テクノロジーが飛躍的に進化し、生成AIの登場によってITの「決定的な転換期」が訪れています。2024年、100号となるProVisionでは、このIT転換期においてIBMの考える重要な5つのテーマを取り上げて特集していきます。IBMフェロー、技術理事がそれぞれのテーマを紹介します。
スマートフォンで世界中の人と随時つながり、手のひらの中に大量のデータを持ち歩け、コンピューティング・リソースも瞬時に確保でき、その上、自然言語で様々な問いかけに応えてくれる知識豊富なAIを多くの人が手にしています。モバイルやクラウドを活用しデジタル・トランスフォーメーションを進めていた中、テクノロジーは飛躍的に進化し、その代表例とも言える生成AIの登場によって「決定的な転換期」がITにもたらされました。果たして、私たちはこれら全てを使いこなし十分に生産性を向上したと言えるでしょうか。 世の中を便利にできたと言えるでしょうか。 それがまだ十分でなければ、進め方を変える必要があります。ITの変曲点をとらえ、進化を自分のものとし、働き方や世の中を本当に変えていくためのテクノロジー活用の明確なビジョンとロードマップが必要となります。
2024年、創刊30周年、通巻100号となるProVisionでは、このIT転換期におけるビジョンを描く企業のために、IBMが考える5つのテーマについて特集します。
大きなITの転換期は、実はこれまでにもいくつかありました。それらは克明にProVisionに記録されています。過去という歴史を学ぶことは、現在ひいては未来への考察に必ずやつながっていきます。ProVisionに記された歴史と先人の歩みを振り返りながら「1. ITのフロンティア」とはどうあるべきかを考えていきます。また、世の中を変える起爆剤となっているAIに関しては、誰もが安心して利活用できるように高めてゆくことが求められています。そのためには最初にAIのリスクをしっかり把握し、あらかじめ対処しておく必要があり、「2. AIの信頼性」が重要になります。

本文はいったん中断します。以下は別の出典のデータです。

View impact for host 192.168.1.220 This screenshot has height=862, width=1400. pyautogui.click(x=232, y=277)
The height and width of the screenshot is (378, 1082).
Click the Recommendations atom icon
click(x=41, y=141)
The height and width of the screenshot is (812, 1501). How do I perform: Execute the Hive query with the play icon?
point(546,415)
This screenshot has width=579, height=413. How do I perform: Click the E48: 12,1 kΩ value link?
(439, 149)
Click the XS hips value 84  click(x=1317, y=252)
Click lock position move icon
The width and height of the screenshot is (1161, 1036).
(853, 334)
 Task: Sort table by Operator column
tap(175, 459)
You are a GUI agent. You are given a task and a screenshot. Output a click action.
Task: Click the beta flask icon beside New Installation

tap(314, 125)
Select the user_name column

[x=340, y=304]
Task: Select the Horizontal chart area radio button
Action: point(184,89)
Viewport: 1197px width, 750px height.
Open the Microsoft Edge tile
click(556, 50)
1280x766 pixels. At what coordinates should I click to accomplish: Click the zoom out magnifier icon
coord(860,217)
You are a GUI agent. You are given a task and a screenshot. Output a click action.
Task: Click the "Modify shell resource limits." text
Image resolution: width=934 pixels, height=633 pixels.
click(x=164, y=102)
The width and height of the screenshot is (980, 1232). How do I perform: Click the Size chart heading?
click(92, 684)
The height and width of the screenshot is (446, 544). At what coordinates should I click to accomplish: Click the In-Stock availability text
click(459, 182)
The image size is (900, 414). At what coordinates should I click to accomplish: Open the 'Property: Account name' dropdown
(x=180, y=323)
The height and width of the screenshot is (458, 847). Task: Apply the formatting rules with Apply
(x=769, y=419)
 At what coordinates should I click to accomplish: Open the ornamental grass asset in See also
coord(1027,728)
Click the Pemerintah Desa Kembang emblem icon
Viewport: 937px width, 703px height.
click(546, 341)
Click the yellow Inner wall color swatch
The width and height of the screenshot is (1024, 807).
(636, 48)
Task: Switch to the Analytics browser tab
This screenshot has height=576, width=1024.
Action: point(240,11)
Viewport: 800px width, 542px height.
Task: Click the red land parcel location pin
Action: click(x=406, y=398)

そのAIの適用分野として大きく二つ、「3. IT変革のためのAI」と「4. ビジネス変革のためのAI」を取り上げます。AIによるIT変革としてはコード生成やIT運用の高度化などが考えられますが、その活用はまだ緒についたばかりです。ビジネス変革においては、生成AIで営業日報や稟議書のドラフトの作成をするなど多くの分野で適用が開始されていますが、業務を大きく変革させるところまではまだ到達していません。ここではAI活用の現状をとらえた上で、企業が抱える課題に対しAIで何が解決でき、何をどう発展させることができるのか、事例を交えながら考察していきたいと考えています。さらにその先のビジョンを描くためには、次世代テクノロジーの方向性を把握しておく必要があります。IBMが考える「5. コンピューティングの未来」は、ビジョンを実現するためのロードマップ策定に役立てていただけると思います。
2024年、私たちが直面する大きなIT転換期において、ProVisionが過去を振り返り未来の方向性を示す羅針盤としてお役に立てれば幸いです。
1. ITのフロンティア
ここでは、ProVision30年そして100号の歩みを振り返りながら、この間にどのような変化が起き、何を学び、そしてこれからの未来がどうなるのか、読者の皆さんと考える場にしたと思います。
例えば、1994年に発行された創刊号の特集テーマは「適材適所のコンピューティング」。クライアント/サーバー技術の広まりにより、固定的な接続形態から解放され、多種多様な資源をネットワークを通して柔軟かつ効率的に利用する、分散コンピューティングが大きなインパクトをもたらすことが示唆されていました。
翻って、今私たちは大きな歴史の転換点にいます。AIや量子コンピューターなど新しい技術が急速に進展する中、今まで蓄積してきたコンピューティングの資産を活かしながら新しい可能性が広まろうとしています。IBMでは将来のコンピューティングとして,従来型古典コンピューティング 、AIを効率よく処理できるAI システム 、そして量子コンピューターの3つの異なる特性のコンピューターをハイブリッドクラウドの技術をベースに統合させるビジョンを掲げています。量子コンピューター単独で成長するのではなく、より高度な分散コンピューティングの技術のもと、新たな成長を図って行くものです。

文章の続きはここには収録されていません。